▶ [TESTO DA LEGGERE]
---+---

Omicidio Elena Ceste,marito condannato a 30 anni

elena ceste

Condanna a 30 anni. Si è concluso coì il processo di primo grado per l’omicidio dei Elena Ceste, scomparsa a gennaio 2014 e ritrovata morta in un canale nove mesi dopo. Il marito della donna, Michele Buoninconti, è stato ritenuto colpevole di aver ucciso la moglie e averne nascosto il cadavere. Il giudice Roberto Amerio ha accolto le tesi dell’accusa, che aveva chiesto il massimo della pena nel processo col rito abbreviato. «Sono innocente, non c’è stato nessun omicidio», aveva ripetuto l’uomo in Aula durante l’ultima udienza.

«Sono innocente, non c’è stato alcun omicidio»

---+---

Record di localizzazione di parole ed elementi:

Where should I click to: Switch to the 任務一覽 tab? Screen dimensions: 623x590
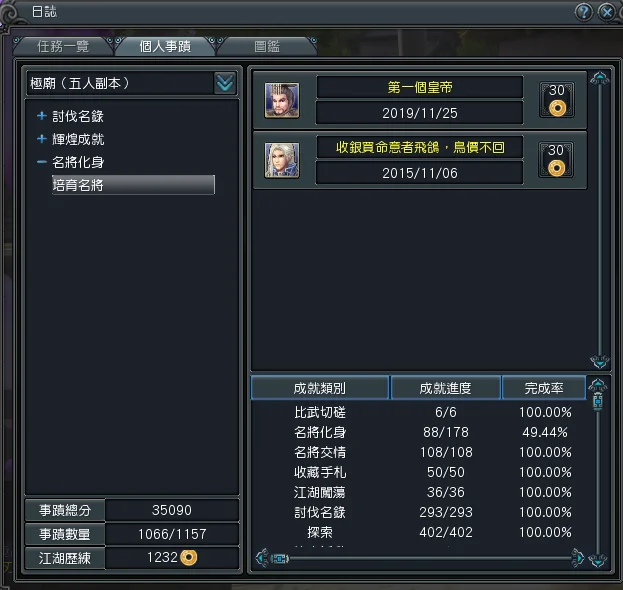pyautogui.click(x=63, y=46)
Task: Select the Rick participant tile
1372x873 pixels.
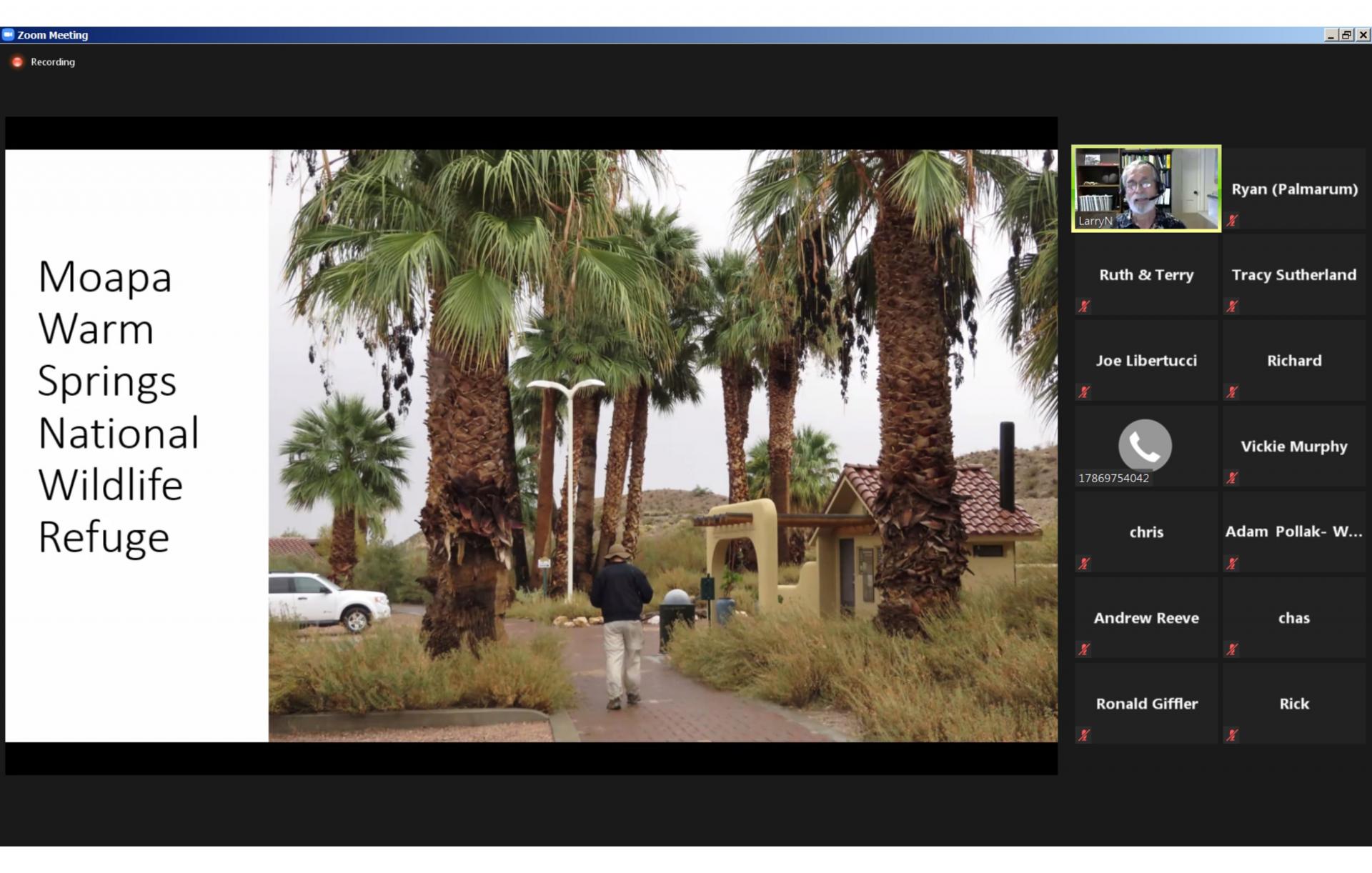Action: pos(1293,703)
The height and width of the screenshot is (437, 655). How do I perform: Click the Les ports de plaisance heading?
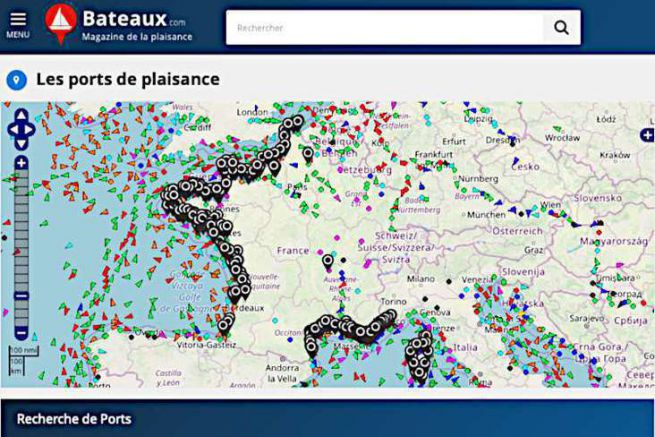pyautogui.click(x=128, y=79)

---+---

▶ [COSE DA FARE]
(1) Riporta il passo dell'articolo sull'omicidio di Elena Ceste compreso tra "Omicidio Elena Ceste,marito" e "durante l’ultima udienza.", estremi inclusi.
(2) Disponi in una tabella Markdown con le colonne "Posizione" e "Riga" le righe dei record che vanno da quella contenente "Task: Select the Rick participant tile" fino alla fine dei record, entrambi gli estremi inclusi. Salta le righe vuote e lascia fuori le immagini.

▶ [RISPOSTE AI COMPITI]
(1)
Omicidio Elena Ceste,marito condannato a 30 anni

elena ceste

Condanna a 30 anni. Si è concluso coì il processo di primo grado per l’omicidio dei Elena Ceste, scomparsa a gennaio 2014 e ritrovata morta in un canale nove mesi dopo. Il marito della donna, Michele Buoninconti, è stato ritenuto colpevole di aver ucciso la moglie e averne nascosto il cadavere. Il giudice Roberto Amerio ha accolto le tesi dell’accusa, che aveva chiesto il massimo della pena nel processo col rito abbreviato. «Sono innocente, non c’è stato nessun omicidio», aveva ripetuto l’uomo in Aula durante l’ultima udienza.

(2)
| Posizione | Riga |
|---|---|
| 1 | Task: Select the Rick participant tile |
| 2 | 1372x873 pixels. |
| 3 | Action: pos(1293,703) |
| 4 | The height and width of the screenshot is (437, 655). How do I perform: Click the Les ports de plaisance heading? |
| 5 | pyautogui.click(x=128, y=79) |